Visits Still Getting Shorter
Although superstore visit numbers rose by 3.0% compared to 2021, median visit length fell by 9.1%, which means that consumers’ superstore visits are shorter and more frequent than they were last year. The change is due in large part to the end of mission-driven shopping which characterized the early days of the pandemic. But the shorter, more frequent visits could also be the result of many consumers’ reduced spending power, which may be affecting basket size and visit duration.
Superstore Category Leaders
The pandemic drove superstore visits to new heights, and some brands have succeeded in transforming the short-term offline traffic surge into longer-term gains: quarterly visits to Target, Costco, and Sam’s Club were up by 9.2%, 4.4%, and 6.2% when compared to Q1 2019. In all cases, however, the Yo3Y quarterly visit growth was lower than it had been in all three previous quarters, indicating that there is an ongoing return to the pre-pandemic baseline even among brands that have managed to improve their position long-term.

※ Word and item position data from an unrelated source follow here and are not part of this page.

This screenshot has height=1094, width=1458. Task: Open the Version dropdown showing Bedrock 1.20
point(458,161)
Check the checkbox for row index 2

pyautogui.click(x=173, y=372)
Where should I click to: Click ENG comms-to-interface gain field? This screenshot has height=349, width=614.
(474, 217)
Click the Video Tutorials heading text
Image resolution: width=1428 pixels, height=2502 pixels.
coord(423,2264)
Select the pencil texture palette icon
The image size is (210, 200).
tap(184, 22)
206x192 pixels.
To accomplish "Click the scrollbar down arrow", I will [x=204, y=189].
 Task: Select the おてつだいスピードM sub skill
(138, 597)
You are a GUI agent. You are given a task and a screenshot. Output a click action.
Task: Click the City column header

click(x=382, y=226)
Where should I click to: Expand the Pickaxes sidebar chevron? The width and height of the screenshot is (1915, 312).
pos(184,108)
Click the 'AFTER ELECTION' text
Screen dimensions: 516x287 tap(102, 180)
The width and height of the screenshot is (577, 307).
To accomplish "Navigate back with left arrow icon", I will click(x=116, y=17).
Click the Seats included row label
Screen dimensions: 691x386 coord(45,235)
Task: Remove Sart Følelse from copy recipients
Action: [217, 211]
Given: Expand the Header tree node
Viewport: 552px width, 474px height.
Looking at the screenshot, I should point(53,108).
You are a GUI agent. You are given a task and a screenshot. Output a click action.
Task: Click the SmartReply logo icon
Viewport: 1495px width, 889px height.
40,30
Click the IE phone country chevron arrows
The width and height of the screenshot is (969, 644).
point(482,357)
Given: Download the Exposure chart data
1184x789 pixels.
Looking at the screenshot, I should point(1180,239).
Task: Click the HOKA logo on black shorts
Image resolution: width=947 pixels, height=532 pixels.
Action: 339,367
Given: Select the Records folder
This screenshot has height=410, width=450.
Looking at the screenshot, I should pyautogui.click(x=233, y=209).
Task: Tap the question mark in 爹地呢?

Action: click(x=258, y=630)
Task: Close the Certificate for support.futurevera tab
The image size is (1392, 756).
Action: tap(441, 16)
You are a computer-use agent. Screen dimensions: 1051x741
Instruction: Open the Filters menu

Despite the challenges of this past quarter, the superstore sector has remained quite strong. Whether due to the one-stop-shop nature of superstores that helps consumers conserve gas, or the value-pricing, helping consumers manage amidst the current inflation, the superstore category has so far been relatively unaffected by the wider economic downturn. Still, the Yo3Y visit gap is slowly narrowing. So while superstores still play a larger role in consumers’ shopping routines relative to pre-COVID times, the data also indicates that the pendulum has begun to swing back in the direction of pre-pandemic patterns.